Provided data Block Start

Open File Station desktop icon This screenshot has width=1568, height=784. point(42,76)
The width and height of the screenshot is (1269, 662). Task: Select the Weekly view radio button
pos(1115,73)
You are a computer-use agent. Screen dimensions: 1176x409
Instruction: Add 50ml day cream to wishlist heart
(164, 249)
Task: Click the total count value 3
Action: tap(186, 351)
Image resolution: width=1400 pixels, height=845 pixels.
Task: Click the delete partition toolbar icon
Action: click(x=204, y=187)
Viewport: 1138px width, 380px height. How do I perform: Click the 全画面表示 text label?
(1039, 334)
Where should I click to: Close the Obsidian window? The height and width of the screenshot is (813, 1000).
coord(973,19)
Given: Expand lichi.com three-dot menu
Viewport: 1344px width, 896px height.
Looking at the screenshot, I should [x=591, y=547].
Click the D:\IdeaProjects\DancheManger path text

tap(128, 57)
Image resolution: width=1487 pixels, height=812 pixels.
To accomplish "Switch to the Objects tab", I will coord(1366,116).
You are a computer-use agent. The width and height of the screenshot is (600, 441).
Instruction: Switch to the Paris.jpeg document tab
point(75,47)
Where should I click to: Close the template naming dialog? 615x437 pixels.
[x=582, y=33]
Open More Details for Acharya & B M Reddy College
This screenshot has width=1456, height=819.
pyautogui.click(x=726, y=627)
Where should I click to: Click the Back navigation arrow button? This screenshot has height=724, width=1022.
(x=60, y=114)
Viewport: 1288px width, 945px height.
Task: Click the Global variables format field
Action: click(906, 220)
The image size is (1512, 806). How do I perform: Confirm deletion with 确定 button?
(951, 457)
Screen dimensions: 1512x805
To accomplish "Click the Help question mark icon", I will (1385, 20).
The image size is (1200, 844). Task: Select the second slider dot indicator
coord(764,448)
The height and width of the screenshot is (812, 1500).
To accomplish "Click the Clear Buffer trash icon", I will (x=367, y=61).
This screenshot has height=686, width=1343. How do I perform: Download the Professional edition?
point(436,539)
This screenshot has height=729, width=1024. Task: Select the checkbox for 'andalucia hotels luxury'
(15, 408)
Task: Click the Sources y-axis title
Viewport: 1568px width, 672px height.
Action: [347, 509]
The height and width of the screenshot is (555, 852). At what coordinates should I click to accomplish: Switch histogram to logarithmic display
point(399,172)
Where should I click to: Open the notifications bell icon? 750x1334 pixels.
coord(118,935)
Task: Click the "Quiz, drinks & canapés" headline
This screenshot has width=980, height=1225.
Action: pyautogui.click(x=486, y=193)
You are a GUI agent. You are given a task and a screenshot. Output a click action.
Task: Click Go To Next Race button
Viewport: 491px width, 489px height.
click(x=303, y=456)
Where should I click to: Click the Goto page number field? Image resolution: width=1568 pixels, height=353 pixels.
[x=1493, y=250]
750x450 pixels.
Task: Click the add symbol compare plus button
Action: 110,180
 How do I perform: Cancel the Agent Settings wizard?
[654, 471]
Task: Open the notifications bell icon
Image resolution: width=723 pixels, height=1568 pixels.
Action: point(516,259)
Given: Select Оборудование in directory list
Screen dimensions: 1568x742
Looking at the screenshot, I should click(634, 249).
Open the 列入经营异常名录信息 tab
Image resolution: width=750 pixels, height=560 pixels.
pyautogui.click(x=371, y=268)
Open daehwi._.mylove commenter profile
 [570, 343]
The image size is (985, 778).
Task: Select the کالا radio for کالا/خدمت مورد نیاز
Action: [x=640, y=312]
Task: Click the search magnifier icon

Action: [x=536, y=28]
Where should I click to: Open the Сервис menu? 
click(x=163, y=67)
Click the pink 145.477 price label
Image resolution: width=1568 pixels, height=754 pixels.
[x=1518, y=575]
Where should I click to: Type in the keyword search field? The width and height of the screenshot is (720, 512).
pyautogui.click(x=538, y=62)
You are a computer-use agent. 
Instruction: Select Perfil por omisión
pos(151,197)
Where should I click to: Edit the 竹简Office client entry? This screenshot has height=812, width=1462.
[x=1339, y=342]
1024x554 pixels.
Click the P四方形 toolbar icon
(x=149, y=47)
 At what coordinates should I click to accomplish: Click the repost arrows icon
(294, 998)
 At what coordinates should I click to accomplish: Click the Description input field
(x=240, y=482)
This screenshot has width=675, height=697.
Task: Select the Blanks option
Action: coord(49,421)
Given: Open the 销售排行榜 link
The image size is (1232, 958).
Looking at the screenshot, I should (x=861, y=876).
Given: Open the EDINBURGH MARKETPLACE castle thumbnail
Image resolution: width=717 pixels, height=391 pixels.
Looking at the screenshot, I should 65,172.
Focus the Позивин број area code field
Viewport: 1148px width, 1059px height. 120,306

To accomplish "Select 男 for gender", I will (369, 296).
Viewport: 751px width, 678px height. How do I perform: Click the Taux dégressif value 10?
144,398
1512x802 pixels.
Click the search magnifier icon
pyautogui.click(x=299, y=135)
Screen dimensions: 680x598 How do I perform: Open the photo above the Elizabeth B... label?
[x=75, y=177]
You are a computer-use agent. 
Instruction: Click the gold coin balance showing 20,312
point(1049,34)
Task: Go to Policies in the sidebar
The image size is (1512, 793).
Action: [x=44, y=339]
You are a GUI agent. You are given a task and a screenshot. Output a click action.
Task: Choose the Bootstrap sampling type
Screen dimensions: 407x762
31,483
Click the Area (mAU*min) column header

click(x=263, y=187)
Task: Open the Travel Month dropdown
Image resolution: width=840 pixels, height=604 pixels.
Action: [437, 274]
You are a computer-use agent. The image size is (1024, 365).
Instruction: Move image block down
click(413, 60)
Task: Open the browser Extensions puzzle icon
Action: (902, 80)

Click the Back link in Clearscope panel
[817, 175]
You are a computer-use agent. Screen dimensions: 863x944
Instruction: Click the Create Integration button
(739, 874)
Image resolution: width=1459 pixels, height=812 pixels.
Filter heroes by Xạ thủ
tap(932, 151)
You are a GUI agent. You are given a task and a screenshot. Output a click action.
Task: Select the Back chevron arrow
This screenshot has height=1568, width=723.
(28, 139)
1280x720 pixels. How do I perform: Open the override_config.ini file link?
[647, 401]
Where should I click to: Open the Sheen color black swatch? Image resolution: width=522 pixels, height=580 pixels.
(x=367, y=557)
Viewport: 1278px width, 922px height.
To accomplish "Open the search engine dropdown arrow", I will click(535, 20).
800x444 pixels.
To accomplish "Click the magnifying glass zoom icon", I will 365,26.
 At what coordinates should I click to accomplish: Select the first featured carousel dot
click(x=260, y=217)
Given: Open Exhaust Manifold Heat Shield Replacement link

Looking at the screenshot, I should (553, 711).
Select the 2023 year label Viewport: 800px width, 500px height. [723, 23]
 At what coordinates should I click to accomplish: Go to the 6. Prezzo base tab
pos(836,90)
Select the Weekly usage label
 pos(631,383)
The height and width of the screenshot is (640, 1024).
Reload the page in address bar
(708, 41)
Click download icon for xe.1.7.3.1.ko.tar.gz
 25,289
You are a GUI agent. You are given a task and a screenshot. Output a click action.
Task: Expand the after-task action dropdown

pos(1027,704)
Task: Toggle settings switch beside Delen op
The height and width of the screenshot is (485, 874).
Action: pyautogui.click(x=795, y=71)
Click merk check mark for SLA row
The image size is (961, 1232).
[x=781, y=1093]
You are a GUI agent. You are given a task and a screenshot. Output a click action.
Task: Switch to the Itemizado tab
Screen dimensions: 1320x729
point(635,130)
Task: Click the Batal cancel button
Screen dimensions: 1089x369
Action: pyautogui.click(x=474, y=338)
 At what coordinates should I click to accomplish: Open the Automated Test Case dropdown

Provided data Block End

Copy out each entry precisely. Leave nothing out.

Open File Station desktop icon This screenshot has width=1568, height=784. point(42,76)
The width and height of the screenshot is (1269, 662). Task: Select the Weekly view radio button
pos(1115,73)
You are a computer-use agent. Screen dimensions: 1176x409
Instruction: Add 50ml day cream to wishlist heart
(164, 249)
Task: Click the total count value 3
Action: tap(186, 351)
Image resolution: width=1400 pixels, height=845 pixels.
Task: Click the delete partition toolbar icon
Action: click(x=204, y=187)
Viewport: 1138px width, 380px height. How do I perform: Click the 全画面表示 text label?
(1039, 334)
Where should I click to: Close the Obsidian window? The height and width of the screenshot is (813, 1000).
coord(973,19)
Given: Expand lichi.com three-dot menu
Viewport: 1344px width, 896px height.
Looking at the screenshot, I should [x=591, y=547].
Click the D:\IdeaProjects\DancheManger path text

tap(128, 57)
Image resolution: width=1487 pixels, height=812 pixels.
To accomplish "Switch to the Objects tab", I will coord(1366,116).
You are a computer-use agent. The width and height of the screenshot is (600, 441).
Instruction: Switch to the Paris.jpeg document tab
point(75,47)
Where should I click to: Close the template naming dialog? 615x437 pixels.
[x=582, y=33]
Open More Details for Acharya & B M Reddy College
This screenshot has width=1456, height=819.
pyautogui.click(x=726, y=627)
Where should I click to: Click the Back navigation arrow button? This screenshot has height=724, width=1022.
(x=60, y=114)
Viewport: 1288px width, 945px height.
Task: Click the Global variables format field
Action: click(906, 220)
The image size is (1512, 806). How do I perform: Confirm deletion with 确定 button?
(951, 457)
Screen dimensions: 1512x805
To accomplish "Click the Help question mark icon", I will (1385, 20).
The image size is (1200, 844). Task: Select the second slider dot indicator
coord(764,448)
The height and width of the screenshot is (812, 1500).
To accomplish "Click the Clear Buffer trash icon", I will (x=367, y=61).
This screenshot has height=686, width=1343. How do I perform: Download the Professional edition?
point(436,539)
This screenshot has height=729, width=1024. Task: Select the checkbox for 'andalucia hotels luxury'
(15, 408)
Task: Click the Sources y-axis title
Viewport: 1568px width, 672px height.
Action: [347, 509]
The height and width of the screenshot is (555, 852). At what coordinates should I click to accomplish: Switch histogram to logarithmic display
point(399,172)
Where should I click to: Open the notifications bell icon? 750x1334 pixels.
coord(118,935)
Task: Click the "Quiz, drinks & canapés" headline
This screenshot has width=980, height=1225.
Action: pyautogui.click(x=486, y=193)
You are a GUI agent. You are given a task and a screenshot. Output a click action.
Task: Click Go To Next Race button
Viewport: 491px width, 489px height.
click(x=303, y=456)
Where should I click to: Click the Goto page number field? Image resolution: width=1568 pixels, height=353 pixels.
[x=1493, y=250]
750x450 pixels.
Task: Click the add symbol compare plus button
Action: 110,180
 How do I perform: Cancel the Agent Settings wizard?
[654, 471]
Task: Open the notifications bell icon
Image resolution: width=723 pixels, height=1568 pixels.
Action: point(516,259)
Given: Select Оборудование in directory list
Screen dimensions: 1568x742
Looking at the screenshot, I should click(634, 249).
Open the 列入经营异常名录信息 tab
Image resolution: width=750 pixels, height=560 pixels.
pyautogui.click(x=371, y=268)
Open daehwi._.mylove commenter profile
 [570, 343]
The image size is (985, 778).
Task: Select the کالا radio for کالا/خدمت مورد نیاز
Action: [x=640, y=312]
Task: Click the search magnifier icon

Action: [x=536, y=28]
Where should I click to: Open the Сервис menu? 
click(x=163, y=67)
Click the pink 145.477 price label
Image resolution: width=1568 pixels, height=754 pixels.
[x=1518, y=575]
Where should I click to: Type in the keyword search field? The width and height of the screenshot is (720, 512).
pyautogui.click(x=538, y=62)
You are a computer-use agent. 
Instruction: Select Perfil por omisión
pos(151,197)
Where should I click to: Edit the 竹简Office client entry? This screenshot has height=812, width=1462.
[x=1339, y=342]
1024x554 pixels.
Click the P四方形 toolbar icon
(x=149, y=47)
 At what coordinates should I click to accomplish: Click the repost arrows icon
(294, 998)
 At what coordinates should I click to accomplish: Click the Description input field
(x=240, y=482)
This screenshot has width=675, height=697.
Task: Select the Blanks option
Action: coord(49,421)
Given: Open the 销售排行榜 link
The image size is (1232, 958).
Looking at the screenshot, I should (x=861, y=876).
Given: Open the EDINBURGH MARKETPLACE castle thumbnail
Image resolution: width=717 pixels, height=391 pixels.
Looking at the screenshot, I should 65,172.
Focus the Позивин број area code field
Viewport: 1148px width, 1059px height. 120,306

To accomplish "Select 男 for gender", I will (369, 296).
Viewport: 751px width, 678px height. How do I perform: Click the Taux dégressif value 10?
144,398
1512x802 pixels.
Click the search magnifier icon
pyautogui.click(x=299, y=135)
Screen dimensions: 680x598 How do I perform: Open the photo above the Elizabeth B... label?
[x=75, y=177]
You are a computer-use agent. 
Instruction: Click the gold coin balance showing 20,312
point(1049,34)
Task: Go to Policies in the sidebar
The image size is (1512, 793).
Action: [x=44, y=339]
You are a GUI agent. You are given a task and a screenshot. Output a click action.
Task: Choose the Bootstrap sampling type
Screen dimensions: 407x762
31,483
Click the Area (mAU*min) column header

click(x=263, y=187)
Task: Open the Travel Month dropdown
Image resolution: width=840 pixels, height=604 pixels.
Action: [437, 274]
You are a computer-use agent. The image size is (1024, 365).
Instruction: Move image block down
click(413, 60)
Task: Open the browser Extensions puzzle icon
Action: (902, 80)

Click the Back link in Clearscope panel
[817, 175]
You are a computer-use agent. Screen dimensions: 863x944
Instruction: Click the Create Integration button
(739, 874)
Image resolution: width=1459 pixels, height=812 pixels.
Filter heroes by Xạ thủ
tap(932, 151)
You are a GUI agent. You are given a task and a screenshot. Output a click action.
Task: Select the Back chevron arrow
This screenshot has height=1568, width=723.
(28, 139)
1280x720 pixels. How do I perform: Open the override_config.ini file link?
[647, 401]
Where should I click to: Open the Sheen color black swatch? Image resolution: width=522 pixels, height=580 pixels.
(x=367, y=557)
Viewport: 1278px width, 922px height.
To accomplish "Open the search engine dropdown arrow", I will click(535, 20).
800x444 pixels.
To accomplish "Click the magnifying glass zoom icon", I will 365,26.
 At what coordinates should I click to accomplish: Select the first featured carousel dot
click(x=260, y=217)
Given: Open Exhaust Manifold Heat Shield Replacement link

Looking at the screenshot, I should (553, 711).
Select the 2023 year label Viewport: 800px width, 500px height. [723, 23]
 At what coordinates should I click to accomplish: Go to the 6. Prezzo base tab
pos(836,90)
Select the Weekly usage label
 pos(631,383)
The height and width of the screenshot is (640, 1024).
Reload the page in address bar
(708, 41)
Click download icon for xe.1.7.3.1.ko.tar.gz
 25,289
You are a GUI agent. You are given a task and a screenshot. Output a click action.
Task: Expand the after-task action dropdown

pos(1027,704)
Task: Toggle settings switch beside Delen op
The height and width of the screenshot is (485, 874).
Action: pyautogui.click(x=795, y=71)
Click merk check mark for SLA row
The image size is (961, 1232).
[x=781, y=1093]
You are a GUI agent. You are given a task and a screenshot. Output a click action.
Task: Switch to the Itemizado tab
Screen dimensions: 1320x729
point(635,130)
Task: Click the Batal cancel button
Screen dimensions: 1089x369
Action: pyautogui.click(x=474, y=338)
 At what coordinates should I click to accomplish: Open the Automated Test Case dropdown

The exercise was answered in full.